The agreement will accelerate research and development to improve staple crop varieties like rice, cassava, sorghum and potatoes essential to resource-poor farmers in developing countries who depend on small farm plots and face severe and very fundamental problems, such as poor agricultural soils, drought, plant diseases and pests. Low production is a perennial threat to resourcepoor farming families and an important factor contributing to the chronic undernourishment of about 800 million people worldwide.
The agreement will also benefit the U.S. agricultural sector by speeding up research, development and commercialization of specialty crops like tomatoes, lettuce and grapes for characteristics including improved nutritional value, better disease-resistance and reduced environmental impact. These and other specialty crops, which are grown in specific regions rather than across broad areas involving tens of millions of acres like wheat and corn, are important to states' economies.

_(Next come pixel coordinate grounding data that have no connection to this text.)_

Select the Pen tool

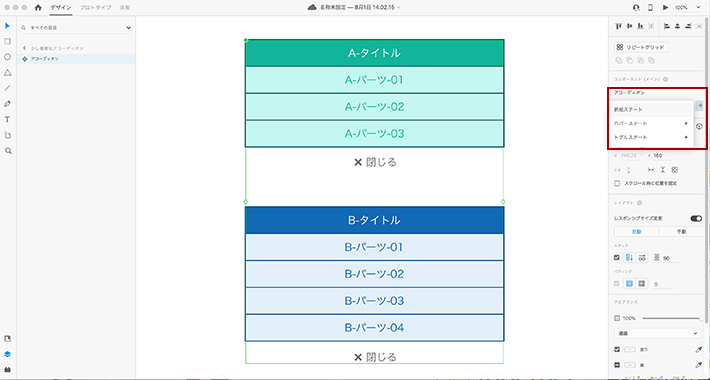pyautogui.click(x=7, y=104)
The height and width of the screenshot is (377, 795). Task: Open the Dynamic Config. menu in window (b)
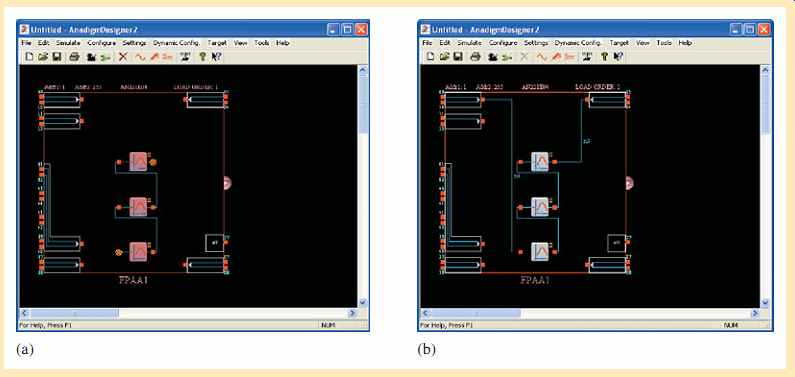click(x=578, y=43)
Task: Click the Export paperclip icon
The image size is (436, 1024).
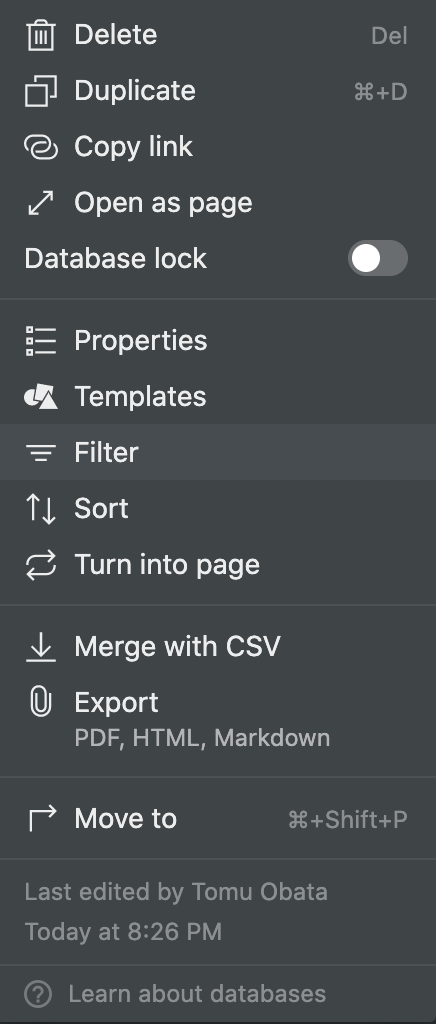Action: tap(40, 703)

A new initiative, the Public-Sector Intellectual Property Resource for Agriculture, or PIPRA, has been established to collaborate in managing participating institutions' intellectual property. PIPRA will explore and encourage best practices in IP licensing that will result in greater access to agricultural inventions for subsistence and specialty crop applications. It will also establish a mechanism for information sharing so that researchers at those institutions can more easily determine what public sector-owned technologies exist, who holds the rights, and if the technology has been licensed, to whom and under what terms.